Regarding my article "Why 50Ω?" (EDN, Sept 14, 2000, pg 30), I received some interesting justifications for the use of 50-Ω coaxial cabling:
In the early days of solid-conductor, high-power, coaxial cables, a common impedance was 51.5V. This impedance was partially due to the use of standard sizes of copper pipe for the inner and outer conductors.— Bob Stroupe
Back in my school days nearly 40 years ago, I was told that a 50-Ω coax delivered the maximum power for given limits on current density on the conductors (or perhaps only the inner conductor) and voltage gradient in the dielectric.—Bruce Carsten
The 50-Ω value is a compromise between high power (30 Ω), high voltage (66 Ω), and minimum insertion loss (75 Ω). —Raymond P Meixner
A half-wave dipole in free space has a feed-point impedance of approximately 73 Ω. A quarter-wave antenna with a ground plane has a feed-point impedance of approximately 37 Ω. A compromise between the two, ratiometrically, is 51.97 Ω, which produces an SWR of 1.404-to-1 either way.—James C Bach
Some readers recognized the minimum-loss-impedance theorem but remembered only the historical value for an air-dielectric cable:
Hate to be the bearer of bad news, but the minimum-loss Z0 for coax is about 70 Ω, not 50. This was first derived during the World War II era.—Jim Rautio
Sorry Jim, it's you who are wrong. Pre-World War II coax transmission lines often used an air dielectric, because the alternative available dielectric materials all had too much dielectric loss. Small insulating "holders" spaced every so often along the line supported the center conductor. The overall structure was rigid and could not be easily bent.
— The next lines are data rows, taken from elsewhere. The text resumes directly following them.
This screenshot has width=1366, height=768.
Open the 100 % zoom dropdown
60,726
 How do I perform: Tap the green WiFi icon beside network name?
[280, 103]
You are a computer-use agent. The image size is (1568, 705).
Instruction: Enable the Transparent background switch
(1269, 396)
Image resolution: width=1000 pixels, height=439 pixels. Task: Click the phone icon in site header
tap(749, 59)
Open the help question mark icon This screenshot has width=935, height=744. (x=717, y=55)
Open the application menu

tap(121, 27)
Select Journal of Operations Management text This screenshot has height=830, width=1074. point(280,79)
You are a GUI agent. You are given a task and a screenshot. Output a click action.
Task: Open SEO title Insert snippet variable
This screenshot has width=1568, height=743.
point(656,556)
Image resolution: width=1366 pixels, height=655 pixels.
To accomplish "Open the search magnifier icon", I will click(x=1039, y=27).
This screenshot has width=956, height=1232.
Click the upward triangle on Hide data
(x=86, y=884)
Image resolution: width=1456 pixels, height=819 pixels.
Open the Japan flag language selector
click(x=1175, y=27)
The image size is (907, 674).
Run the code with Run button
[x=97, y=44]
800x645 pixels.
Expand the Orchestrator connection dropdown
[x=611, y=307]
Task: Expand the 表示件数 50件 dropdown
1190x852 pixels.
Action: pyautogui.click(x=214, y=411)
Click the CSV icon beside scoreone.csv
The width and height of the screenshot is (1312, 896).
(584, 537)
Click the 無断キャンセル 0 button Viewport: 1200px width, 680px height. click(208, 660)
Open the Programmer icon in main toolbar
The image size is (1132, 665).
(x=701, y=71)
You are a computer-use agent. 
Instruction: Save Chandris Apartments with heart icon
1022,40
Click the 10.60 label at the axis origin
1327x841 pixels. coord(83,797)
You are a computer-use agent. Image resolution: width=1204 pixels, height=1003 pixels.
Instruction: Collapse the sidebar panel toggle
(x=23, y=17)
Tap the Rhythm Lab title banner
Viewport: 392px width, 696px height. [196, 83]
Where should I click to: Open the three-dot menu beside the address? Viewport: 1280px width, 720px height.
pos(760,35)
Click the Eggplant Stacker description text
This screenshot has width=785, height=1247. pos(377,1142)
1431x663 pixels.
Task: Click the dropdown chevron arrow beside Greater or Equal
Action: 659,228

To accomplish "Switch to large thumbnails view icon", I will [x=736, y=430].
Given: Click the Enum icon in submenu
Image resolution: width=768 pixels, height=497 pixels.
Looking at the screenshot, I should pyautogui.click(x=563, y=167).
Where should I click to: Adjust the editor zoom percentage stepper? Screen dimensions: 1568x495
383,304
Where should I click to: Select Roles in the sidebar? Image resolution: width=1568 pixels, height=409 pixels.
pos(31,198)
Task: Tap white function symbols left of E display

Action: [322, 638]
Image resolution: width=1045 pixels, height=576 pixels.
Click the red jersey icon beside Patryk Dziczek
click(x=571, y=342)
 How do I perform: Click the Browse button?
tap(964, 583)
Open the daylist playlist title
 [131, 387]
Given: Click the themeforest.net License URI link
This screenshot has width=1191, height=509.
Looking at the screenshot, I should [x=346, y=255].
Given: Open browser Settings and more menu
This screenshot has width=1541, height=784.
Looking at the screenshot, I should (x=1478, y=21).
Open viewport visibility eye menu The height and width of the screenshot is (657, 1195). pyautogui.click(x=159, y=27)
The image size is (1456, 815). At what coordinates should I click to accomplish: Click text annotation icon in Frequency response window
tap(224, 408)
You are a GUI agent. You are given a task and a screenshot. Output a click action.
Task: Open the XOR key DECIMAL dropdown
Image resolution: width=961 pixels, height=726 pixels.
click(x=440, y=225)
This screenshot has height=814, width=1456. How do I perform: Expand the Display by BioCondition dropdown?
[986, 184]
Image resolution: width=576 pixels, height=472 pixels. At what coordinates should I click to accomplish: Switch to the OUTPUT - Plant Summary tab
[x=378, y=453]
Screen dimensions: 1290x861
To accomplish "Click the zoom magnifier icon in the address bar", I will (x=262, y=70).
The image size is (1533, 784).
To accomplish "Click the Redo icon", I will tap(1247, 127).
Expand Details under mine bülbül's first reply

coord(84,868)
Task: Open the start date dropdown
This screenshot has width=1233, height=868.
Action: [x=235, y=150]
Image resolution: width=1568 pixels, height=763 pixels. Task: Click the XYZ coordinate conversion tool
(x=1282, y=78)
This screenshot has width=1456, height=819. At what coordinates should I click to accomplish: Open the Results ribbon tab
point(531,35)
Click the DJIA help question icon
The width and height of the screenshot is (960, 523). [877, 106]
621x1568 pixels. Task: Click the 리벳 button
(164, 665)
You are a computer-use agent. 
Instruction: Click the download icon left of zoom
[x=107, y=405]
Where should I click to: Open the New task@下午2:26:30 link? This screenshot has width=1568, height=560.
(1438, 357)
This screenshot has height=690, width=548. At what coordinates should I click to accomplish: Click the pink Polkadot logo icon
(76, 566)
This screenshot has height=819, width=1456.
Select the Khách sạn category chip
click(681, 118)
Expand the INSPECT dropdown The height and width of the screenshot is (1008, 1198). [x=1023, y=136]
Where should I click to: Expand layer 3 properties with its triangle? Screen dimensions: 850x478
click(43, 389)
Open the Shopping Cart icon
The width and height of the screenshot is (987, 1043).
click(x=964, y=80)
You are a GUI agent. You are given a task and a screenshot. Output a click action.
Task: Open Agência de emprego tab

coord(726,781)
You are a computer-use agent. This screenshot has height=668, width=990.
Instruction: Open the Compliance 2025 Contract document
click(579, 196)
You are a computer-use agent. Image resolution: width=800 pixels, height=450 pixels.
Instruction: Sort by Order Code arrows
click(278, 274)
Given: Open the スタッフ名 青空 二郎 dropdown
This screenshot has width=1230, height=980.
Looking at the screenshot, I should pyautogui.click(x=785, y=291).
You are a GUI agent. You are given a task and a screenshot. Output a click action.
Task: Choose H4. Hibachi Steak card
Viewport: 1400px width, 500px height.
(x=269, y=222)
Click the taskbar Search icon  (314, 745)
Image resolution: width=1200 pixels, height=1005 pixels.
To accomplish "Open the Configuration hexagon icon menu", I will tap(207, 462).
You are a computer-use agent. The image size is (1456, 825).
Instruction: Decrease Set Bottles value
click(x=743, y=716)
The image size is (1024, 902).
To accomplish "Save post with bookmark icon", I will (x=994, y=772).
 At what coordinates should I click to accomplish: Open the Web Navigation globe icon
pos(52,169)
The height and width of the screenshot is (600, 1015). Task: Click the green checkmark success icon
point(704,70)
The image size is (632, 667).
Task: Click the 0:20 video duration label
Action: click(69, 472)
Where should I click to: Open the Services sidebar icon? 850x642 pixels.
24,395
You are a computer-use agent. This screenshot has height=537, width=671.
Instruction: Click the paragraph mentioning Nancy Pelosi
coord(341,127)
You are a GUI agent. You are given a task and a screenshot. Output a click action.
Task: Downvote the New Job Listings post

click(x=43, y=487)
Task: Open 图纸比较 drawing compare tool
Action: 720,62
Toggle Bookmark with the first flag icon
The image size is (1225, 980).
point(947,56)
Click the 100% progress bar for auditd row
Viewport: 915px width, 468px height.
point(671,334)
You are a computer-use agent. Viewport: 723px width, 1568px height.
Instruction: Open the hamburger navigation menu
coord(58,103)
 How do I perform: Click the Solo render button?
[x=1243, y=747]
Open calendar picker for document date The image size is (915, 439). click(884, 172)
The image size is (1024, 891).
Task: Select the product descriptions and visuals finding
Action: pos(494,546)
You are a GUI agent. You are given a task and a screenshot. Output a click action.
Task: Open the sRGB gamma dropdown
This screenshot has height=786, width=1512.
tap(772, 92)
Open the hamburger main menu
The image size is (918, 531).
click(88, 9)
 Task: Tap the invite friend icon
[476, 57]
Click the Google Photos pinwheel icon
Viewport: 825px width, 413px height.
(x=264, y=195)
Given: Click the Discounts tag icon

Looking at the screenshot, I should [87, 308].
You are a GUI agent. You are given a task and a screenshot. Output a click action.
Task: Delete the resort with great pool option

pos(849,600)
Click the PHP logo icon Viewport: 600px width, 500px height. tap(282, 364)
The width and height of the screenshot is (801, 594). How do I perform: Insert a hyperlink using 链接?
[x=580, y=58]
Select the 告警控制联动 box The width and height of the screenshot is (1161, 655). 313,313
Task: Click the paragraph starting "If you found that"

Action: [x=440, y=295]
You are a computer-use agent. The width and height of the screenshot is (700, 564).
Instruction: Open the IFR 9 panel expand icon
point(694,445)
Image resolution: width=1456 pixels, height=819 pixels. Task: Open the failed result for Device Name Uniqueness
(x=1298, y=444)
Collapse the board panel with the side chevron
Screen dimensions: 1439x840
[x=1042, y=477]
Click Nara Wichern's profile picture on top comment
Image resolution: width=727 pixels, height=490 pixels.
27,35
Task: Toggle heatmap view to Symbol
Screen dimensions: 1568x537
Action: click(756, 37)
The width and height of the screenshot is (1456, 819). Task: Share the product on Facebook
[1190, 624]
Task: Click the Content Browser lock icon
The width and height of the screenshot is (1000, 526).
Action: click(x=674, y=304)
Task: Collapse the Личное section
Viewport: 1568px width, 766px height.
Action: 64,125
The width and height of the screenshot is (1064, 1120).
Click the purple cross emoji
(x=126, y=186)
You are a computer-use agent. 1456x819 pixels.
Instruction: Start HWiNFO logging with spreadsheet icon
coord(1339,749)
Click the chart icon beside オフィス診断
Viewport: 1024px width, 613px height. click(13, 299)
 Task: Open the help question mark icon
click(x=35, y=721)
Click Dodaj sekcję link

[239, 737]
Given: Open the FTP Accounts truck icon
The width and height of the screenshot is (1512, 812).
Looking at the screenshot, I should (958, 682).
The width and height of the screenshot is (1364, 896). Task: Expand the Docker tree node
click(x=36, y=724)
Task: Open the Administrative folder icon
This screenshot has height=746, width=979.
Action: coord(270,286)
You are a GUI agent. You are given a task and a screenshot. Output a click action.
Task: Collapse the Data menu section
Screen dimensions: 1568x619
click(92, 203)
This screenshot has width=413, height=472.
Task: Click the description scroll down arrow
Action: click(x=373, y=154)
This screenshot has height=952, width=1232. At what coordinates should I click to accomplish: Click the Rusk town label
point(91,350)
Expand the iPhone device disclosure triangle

The development of polyethylene changed everything: Polyethylene made possible the production of cheap, flexible coaxial cables, which in turn enabled the deployment of military radar, which helped win World World II.
If you are building an air-dielectric transmission line εR=1.00), then 76.6Ω is the minimum-loss impedance value. That theorem is the one that so many people remember. For cables having a solid-polyethylene dielectric (εR=2.25), 51.1 Ω is the minimum-loss impedance value. You can also get a foamed polyethylene dielectric, or cellular polyethylene, whose properties fall between solid polyethylene and air. Figure 1 plots the relative-loss properties of all three materials.
I received several questions about impedances other then 50 and 75 Ω:
Why 93Ω coax?—Craig Miller
IEC Publication 78 (1967) defines standard coaxial-cable impedances of 50, 75, and 100 Ω. The 50 and 75-Ω values remain popular, but the 100-Ω value fell out of fashion. Today, the highest commonly available impedance for coaxial cable is 93 Ω. IEC Publication 78 provides no rationale for the values selected. Standards publications rarely do, because each member of the standards committee usually harbors his or her own reasons for supporting the final solution.
In my experiences, 50 Ω is a good low-loss value for use with cheap, solid-polyethylene dielectrics. It works with most test equipment. Ethernet went with 50- rather than 75-Ω coax, because a 50-Ω cable is more tolerant of the capacitive loading effects of the transceiver taps.
If you can afford a rigid-air dielectric cable, 75 Ω works best. The 75-Ω impedance also closely matches the input impedance of a half-wave dipole antenna, which accounts for its popularity with RF engineers. Why do video folks use 75-Ω cables? I can only assume that they inherited this preference from their radio-engineering roots.
The most plausible explanation I have heard for 93 Ω is this, "Wimpy drivers appreciate higher impedance transmission lines."
Why 150-Ω shielded twisted pair? —Silence Dogood
I consider IBM's selection of 150-Ω impedance for their flagship Type-I data cabling in the early 80's to have been a monumental goof. IBM would have achieved less skin-effect loss using a 100-Ω differential impedance within the same jacket. When this cable was developed, IBM's engineers touted 75-Ω coax as optimal. So, they reasoned, when you put two center conductors in the same jacket, the best differential impedance has to be 150 Ω. Unfortunately, the math supports that conclusion only for an air dielectric. With the dielectric IBM chose, a 100-Ω differential impedance would have been a better choice. Or, for the same loss, they could have designed a smaller, more easily handled cable.